**AUFGABE:**
Beantworte mit dem Auszug zum Gurvashtakam diese Fragen:
(a) Wie wird „Shrî-Guru-Ashtakam“ auf Deutsch wiedergegeben?
(b) Aus welchen drei Teilen besteht „manashchenna“?
(c) Wie oft wird „tatah kim“ geäußert?

**TEXTAUSZUG:**
'''

Gurvashtakam (Guru+Ashtakam) = das Oktett (ashtaka) an den Guru. Das ehrfurchtsvolle Shrî ist meist vorangesetzt (shrî = Licht/Glanz verbreitend, hervorleuchten; Herrlichkeit, Pracht, Würde, Heiligkeit): Shrî-Guru-Ashtakam = Acht Verse über den strahlenden Guru.

Nach den Sandhi-Regeln des Sanskrit (die Verbindung von Wörtern) sind viele Begriffe nicht einfach zu lesen. So besteht das manashchenna in jedem Vers aus manah-ched-na. Deshalb ist eine Wort-für-Wort-Erklärung sinnvoll. Da andererseits versucht wird die Texte auf dieser Seite möglichst kurz zu halten, sei beim Gurvashtakam (wie bei der Maitrî-Upanishad) auf eine detaillierte Wiedergabe verzichtet; wichtig ist daß man begreift worum es geht.

Eine Ausnahme: der zweite Halbvers, da er in allen Versen vorkommt. Er ist die Essenz; darauf legt Shrî Shankara das Gewicht. Der Geist erhält förmlich einen Schlag wenn man das viermal geäußerte tatah kim (wozu dies alles) vernimmt. 

manashchenna lagnam guroranghripadme
tatah kim tatah kim tatah kim tatah kim

»Wenn aber der Geist nicht an den Lotusfüßen des Gurus hängt,
wozu dies alles (wörtlich: dann wozu?) ? Wozu? Wozu? Wozu?«

manashchenna = manah = der Geist; ched = wenn; na = nicht; lagna = Vergangenheitsform von lag (sich heften an, sich hängen an, sich anschließen, hängenbleiben an, haften, sich anschmiegen; guroranghripadme = guroh = des Guru; anghri = Fuß; padma = Lotus; tatah kim = tatah = von daher, dann, deshalb; kim = was? warum? wozu? was nützt das?

'''

**GEGEBENE ANGABEN:**
'''

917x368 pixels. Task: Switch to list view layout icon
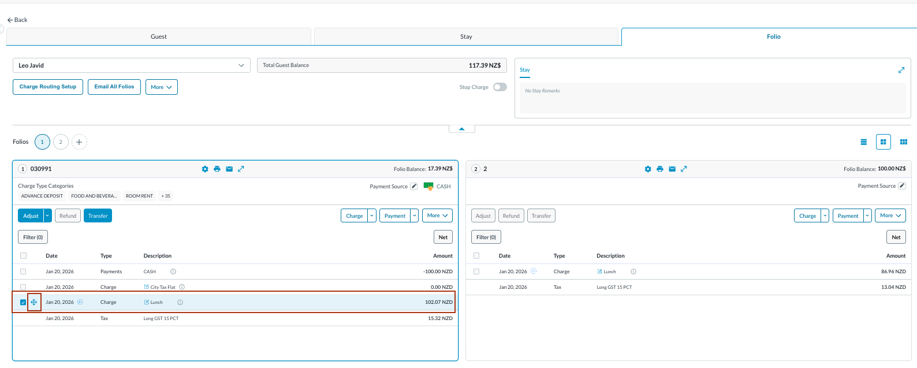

'''
'''

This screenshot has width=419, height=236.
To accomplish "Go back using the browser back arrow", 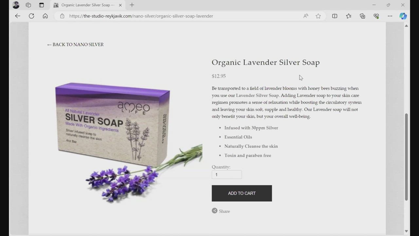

'''
'''

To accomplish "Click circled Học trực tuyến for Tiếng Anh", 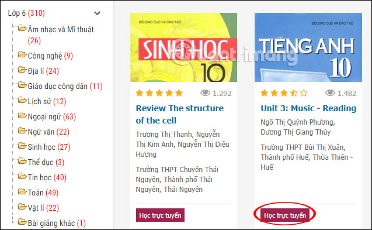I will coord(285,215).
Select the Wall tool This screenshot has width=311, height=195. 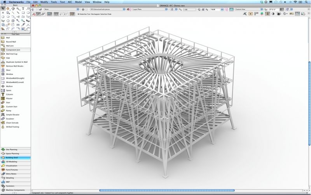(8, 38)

'''

**LÖSUNG:**
(a) Acht Verse über den strahlenden Guru
(b) manah, ched und na
(c) viermal